Annie is Nelson’s fourth wife—“my current wife,” as he has sometimes described her, though they have now been married for twenty-four years. She sits out of my sight, behind me, but periodically she contributes to the conversation. “He’s not an asshole sober,” she clarifies, coming to her husband’s defense. Briefly, at least. “Only when he’s drinking. Then he’s an asshole.” (...)
You’ve said that you’re naturally a little too revved up, and that pot brings you back closer to normal.
He nods. “I have compared myself to the motorboat where the fuel for the motorboat is a little too hot for the motor, where you have to add a little oil in it. I figure that’s my oil, you know. It’s what I have to do to, you know, to make it easier.”
And what happens to the motorboat without the oil?
“Burns out,” says Annie.
“Yeah. It wears out. And he does dumb and dumber things.”
“The motorboat stays a redhead,” says Annie.
Do you ever drink at all now?
“Very rarely. If you got a drink, I’ll take a drink. But no, I don’t like me drinking.”
Why do you think it had that effect on you?
“I don’t know, I’ve got a lot of Indian blood in me, and something true is that Indians can’t do alcohol. So I start out knowing that. My drummer, Paul, we’ve been together for a long time, and back in my drinking days whenever I’d get too drunk and out of order, he’d roll up a joint and hand it and I’d take a couple hits and pass out. So he knew how to handle me.”
He’s said that you always wanted to drive cars when you were drunk.
Nelson’s eyes light up. “Yeah.

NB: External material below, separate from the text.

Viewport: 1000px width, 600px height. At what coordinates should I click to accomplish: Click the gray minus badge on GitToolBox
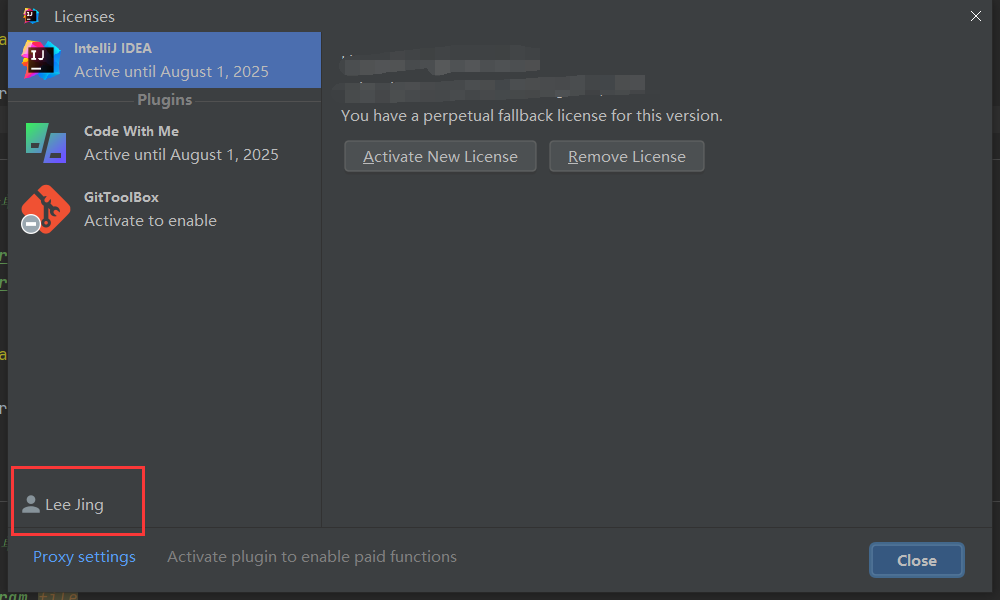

And see how fast they would go.”
That’s really not a good idea.
“Thank you.” He laughs. “No, you’re right.” (...)
Why do you think you had the impulse to do that?
“I don’t know. I was always a kind of go-fast guy, you know.”
And what are you now?
“I still am a go-fast guy, but I know that and I try to guard against my instincts a little better.” (...)
You’ve got an interesting sense of fun.
“Yeah. You see why I smoke a lot. I’ve got to calm that out.”